KUROFUNE社が手を染めた“悪徳商法”

 冒頭のX氏が勤務するのがKUROFUNE社だ。同社は25年11月に特定商取引法違反があったとして消費者庁から9カ月の業務停止命令を受けている。

「法令違反とされたのは『マッサージチェアはありませんか』などと消費者に買取のアポを取り付け、いざ訪問すると『アクセサリーとかも買ってます』と打診、断られても『絶対整理したほうが良い』と勧誘して、貴金属などを半ば強引に買い取る手法。うちの会社のメインビジネスは“押し買い”です」(X氏)

 悪徳商法に手を染めるKUROFUNE社。

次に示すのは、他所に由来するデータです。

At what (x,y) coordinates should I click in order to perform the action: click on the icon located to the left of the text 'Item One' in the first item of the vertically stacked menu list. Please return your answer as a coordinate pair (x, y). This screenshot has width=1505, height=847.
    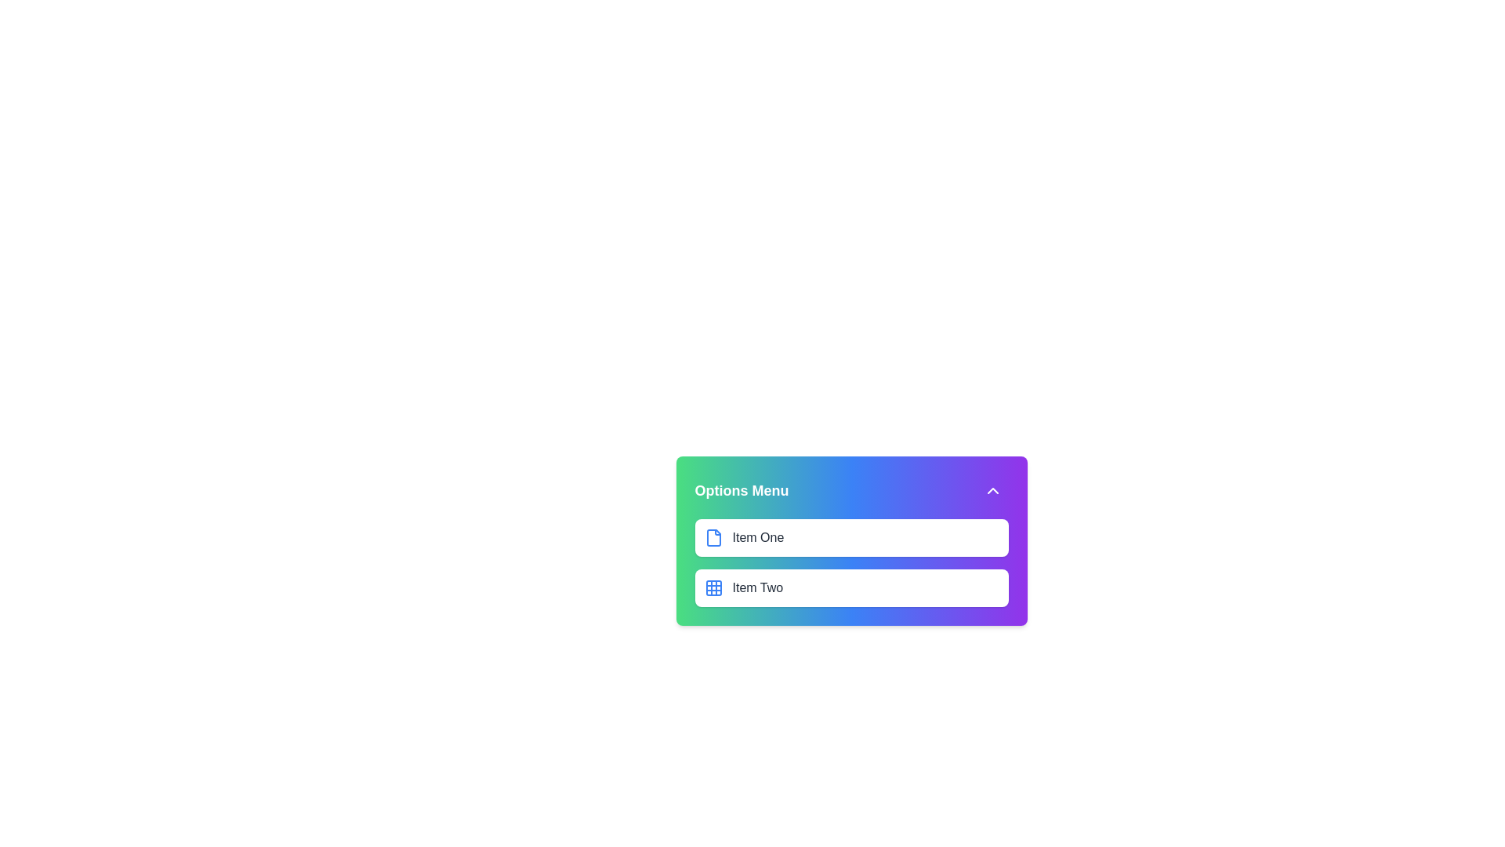
    Looking at the image, I should click on (713, 537).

更に社内では、A氏によるパワハラ的言動が横行していた。

ADVERTISEMENT

A氏から社員への“恫喝メッセージ”の数々

 社内コミュニケーションツールを確認すると、A氏は8月、訪問買取のアポを取るコールセンターの社員らをこう恫喝している。

〈お前ら仕事してんの? マジでアポ振れって 舐めてんのか仕事〉

A氏が社内で発したメッセージの画面

 社員たちは一斉に平謝りで反応する。

〈申し訳ございません。本数意識ししっかりアポ振ります〉

 さらに同じ月にA氏は、ある地方の営業所も叱責。

〈やる気ないなら出ないでいいから 迷惑〉

 社員はこう返す。

〈社長 申し訳ございません。やる気を結果で見せれる様日々努めます!〉

 X氏は事故の要因についてこう語った。

「Bさんも含めていつもA社長の顔色ばかり窺うグループの社風です。利益追求のために安全面に気が回らず、事故を招いてしまったように思えてなりません」

 A氏側に文面で質問したが返答はなかった。

 警視庁は業務上過失致死の疑いで捜査を続けている。だが実態は、限りなく“殺人”に近い惨事だった。